Real-estate and tourism industries will be affected, too. If you want to buy a home in California without paying for a plane ticket to see it, a virtual reality real-estate agency could show you around the inside of the home. Have you dreamed of seeing the Louvre since you were a kid but don’t have time for a trip all the way to France? Virtual reality can take you there. There’s even been research to show that virtual reality can help NASA replicate the surface of Mars based on data they’ve collected, allowing them to study it with their computers instead of sending a robot or person physically there.

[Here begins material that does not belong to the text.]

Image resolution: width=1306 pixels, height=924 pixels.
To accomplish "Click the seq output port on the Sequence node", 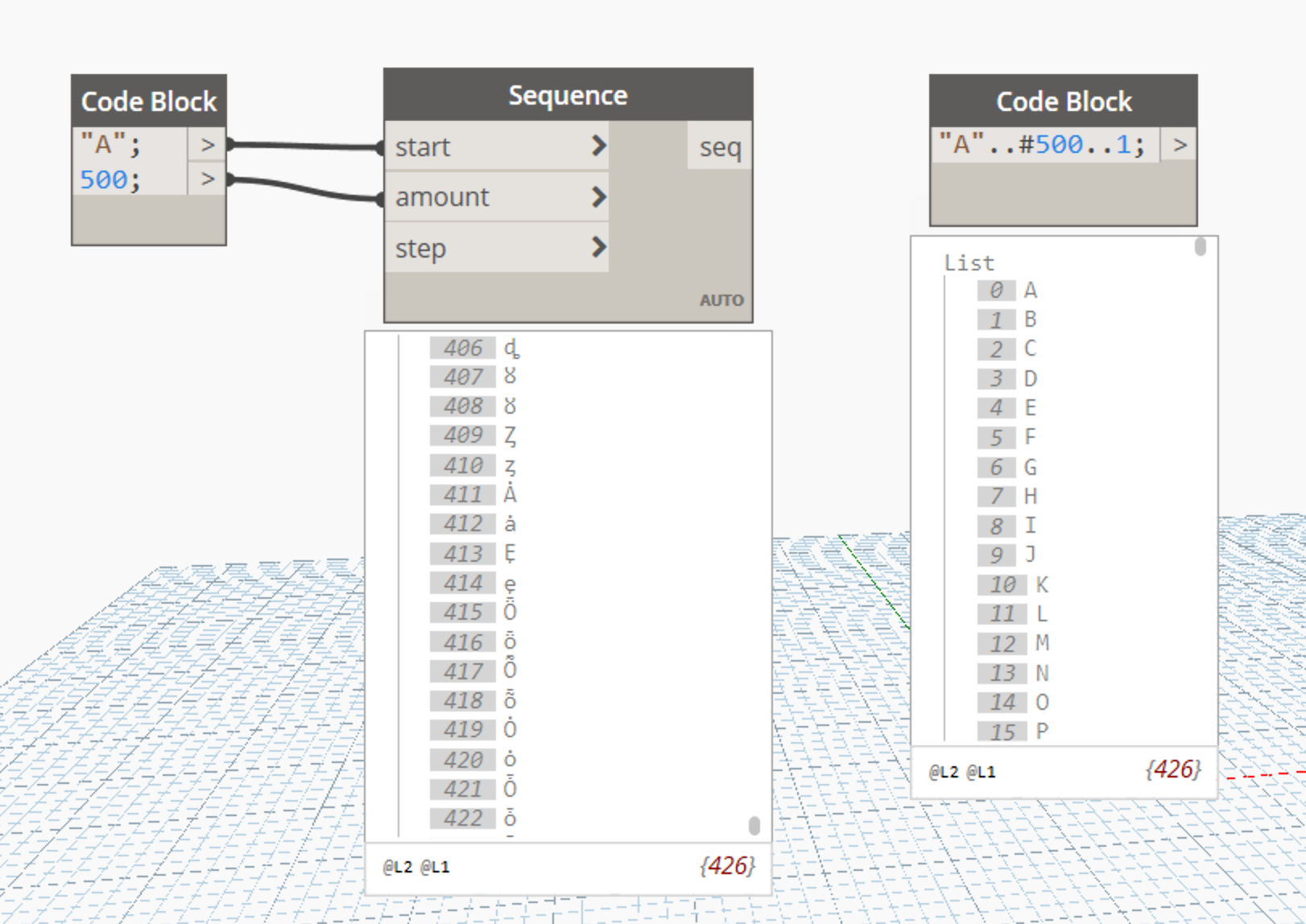I will point(720,146).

It might sound rather fantastical, but the reality is that VR has the potential to change the way we do just about everything. Its capacity to change our lives in unlimited; the only barrier is how much energy we can push into our devices to support the system. And once VR gets married to artificial intelligence (another disruptive technology), the ramifications for society will be pretty incredible. Procedurally generated or randomized virtual worlds populated by intelligent, sophisticated artificial intelligence systems could become a reality. Artificial intelligence, as well, can vastly improve our abilities to collect, clean, and interpret data, so that we have a better handle on making educated decisions.
Other disruptive technologies include the use of drones and self-driving cars, both of which can have major impacts on American life. Traffic laws might change significantly, as well as the ways people commute to work. Entire philosophy classes will be dedicated to the study of ethics of self-driving cars. In the event of an imminent crash, who does the car choose to protect? Which driver? If there are people in the crosswalk or on the sidewalk with no room to maneuver, how does the car choose which way to go or whom to hit?
Drones, as well, have vast business, economic, and privacy implications. The FAA has already developed regulations to try to control where they’re allowed to fly, but the drones themselves are being used from everything including burrito delivery (re: Chipotle’s test run on college campuses) to delivery of valuable packages to use in entertainment due to their abilities to carry high-quality cameras and recording systems. The Pentagon, too, has already developed an artificially-intelligent drone that can differentiate armed targets from civilians and hone in with a set of lethal weaponry.
Disruptive technologies, by definition, alter markets and economic landscapes. Their capacity to change both our country and the world is staggering, and many of them represent strong opportunities for growth. Virtual reality, in particular, could orchestrate the beginning of an entirely different way that we interact with others – as Zuckerberg mentioned, it’s a new form of communication. The potential for it to fundamentally improve the human experience is unlimited, from traversing dangerous medieval lands to exploring the surface of Mars, VR will forever change the way we connect with others.